- [Apply what you read]:
- 1) Answer these questions using the blog post about quitting a corporate job:
(a) What is the name of the series this post belongs to?
(b) What is the first part of the series focused on?
(c) Which countries did the 4-month backpacking trip cover?
- 2) Print the part of the blog post about quitting a corporate job from "But, when reality" to "fulfillment, happiness, purpose.", copying it word for word.

- [Document text]:
-- Opening Marker --
Why (and how the heck) I quit my corporate job


This blog post is part of a series, #oneblogpostaday.

The first part of this series is focused on purpose + career.

I remember it like it was yesterday.

Multiple computer screens and that blinding blue light, staring back at me for hours. Rage (confusion? sadness?) building up in my chest every time I walked through the front doors.

Everything in Adulthood felt different - and not in a good way. Not in the way that I imagined.

It’s interesting; going through high school and college I was told to work hard, to sacrifice experiences, to take on student loans, to keep looking ahead…and everything would work out. That once I made it past the SATs and college applications and freshman year (and sophomore, junior and senior) life would really start.

I would be “successful.” I would have It all. Everything would make sense.

But, when reality hit and I started that first job post-college I realized that nothing changed. People around me were still settling for the status quo. They were waiting for that next thing - that promotion, new apartment, significant other - to make them feel good.

I realized quite early on that if I continued to push off my happiness; if I continued to live my life based on other’s definitions of success - I would never find “it.” I would never access that thing I was searching for: fulfillment, happiness, purpose.

Most importantly, I would have to figure out how to find it myself.

The Back Story

My perspective on “success” changed when I went on a 4-month backpacking trip to Australia and New Zealand.
-- Closing Marker --
- [Recorded data]:
-- Opening Marker --
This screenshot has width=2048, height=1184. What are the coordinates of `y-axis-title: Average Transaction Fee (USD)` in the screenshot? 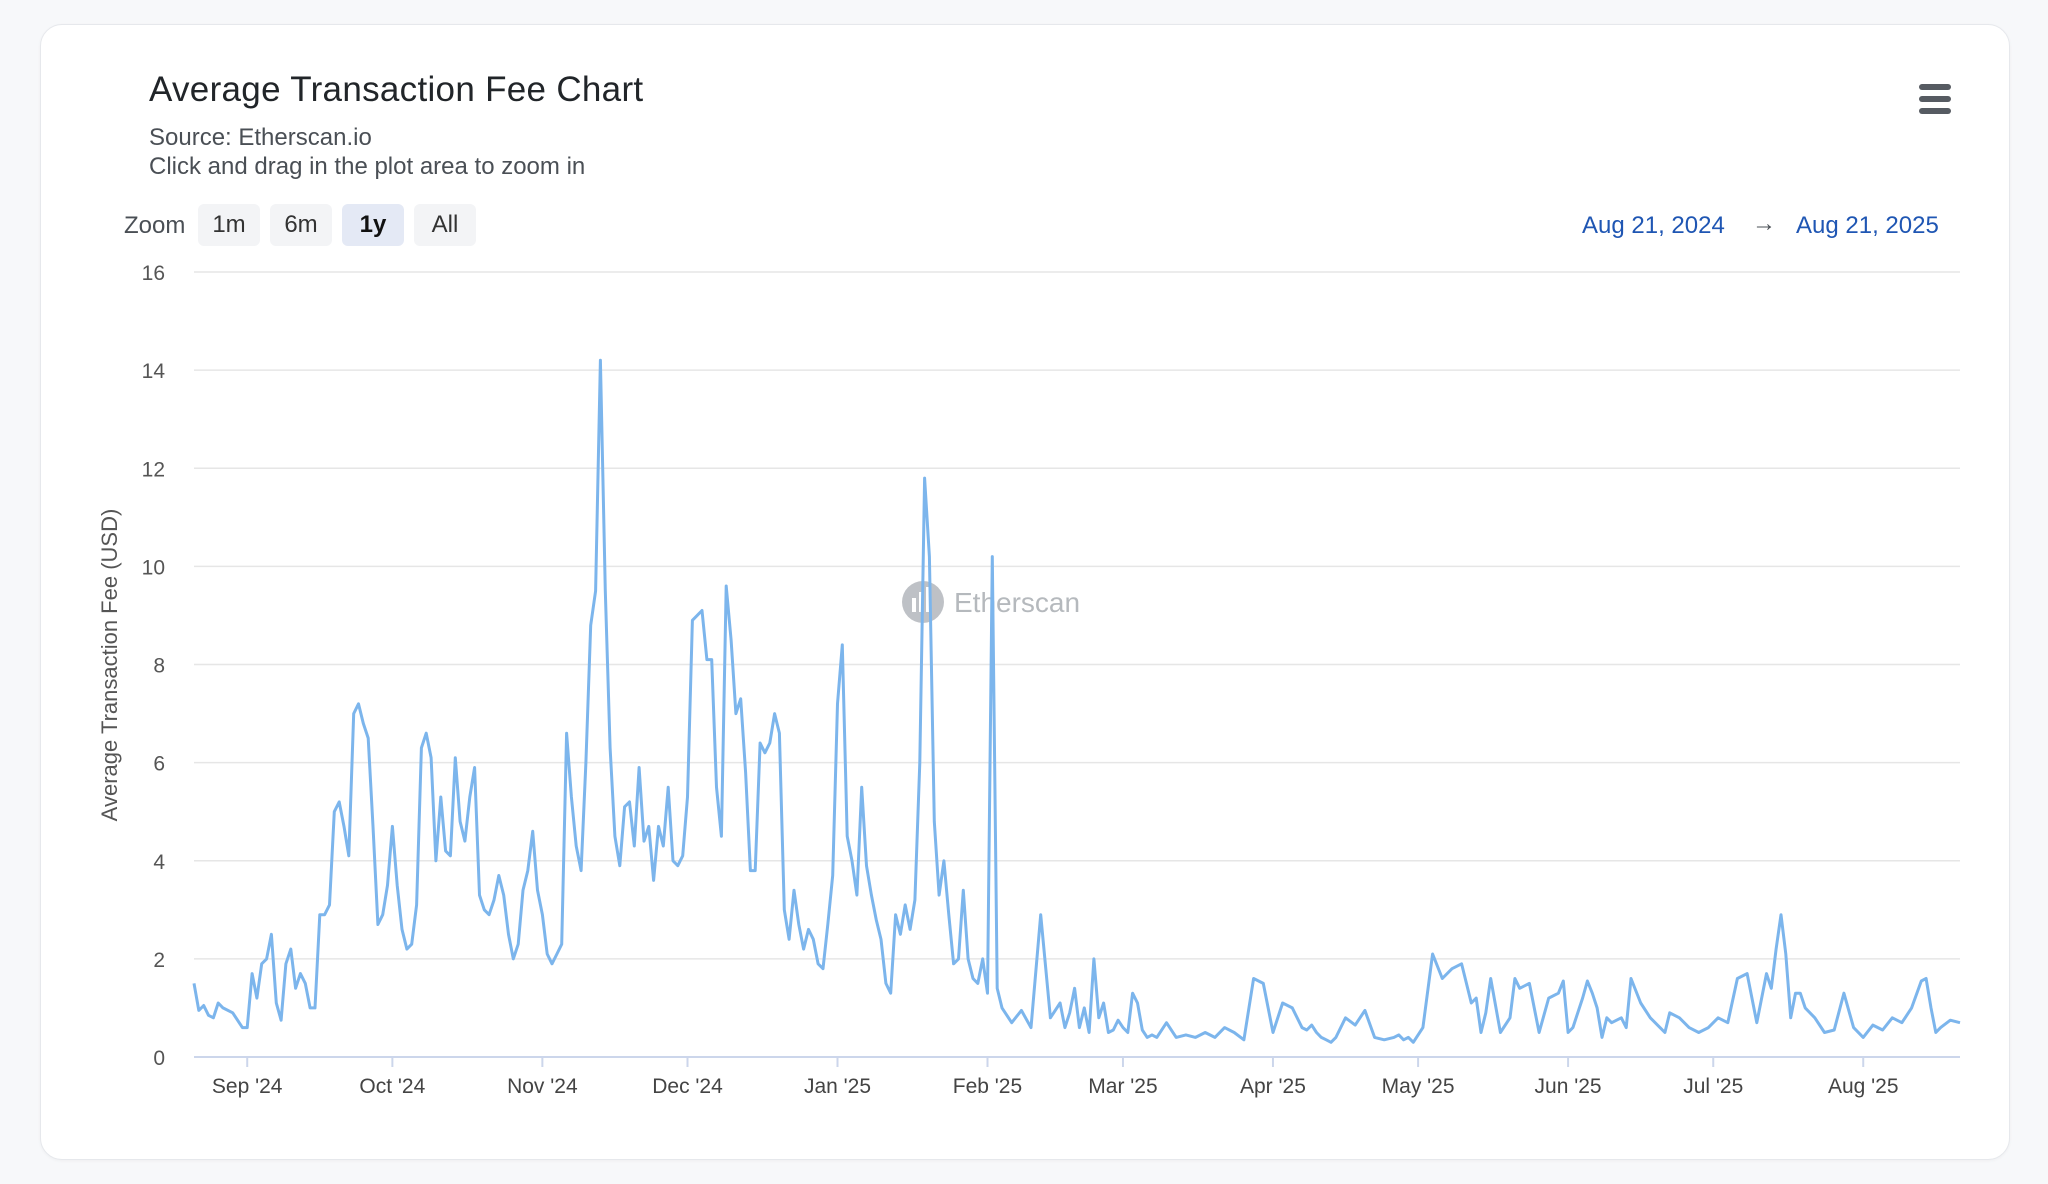 It's located at (110, 666).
-- Closing Marker --
- [Answers in order]:
- 1)
(a) #oneblogpostaday
(b) Purpose + career
(c) Australia and New Zealand

- 2)
But, when reality hit and I started that first job post-college I realized that nothing changed. People around me were still settling for the status quo. They were waiting for that next thing - that promotion, new apartment, significant other - to make them feel good.

I realized quite early on that if I continued to push off my happiness; if I continued to live my life based on other’s definitions of success - I would never find “it.” I would never access that thing I was searching for: fulfillment, happiness, purpose.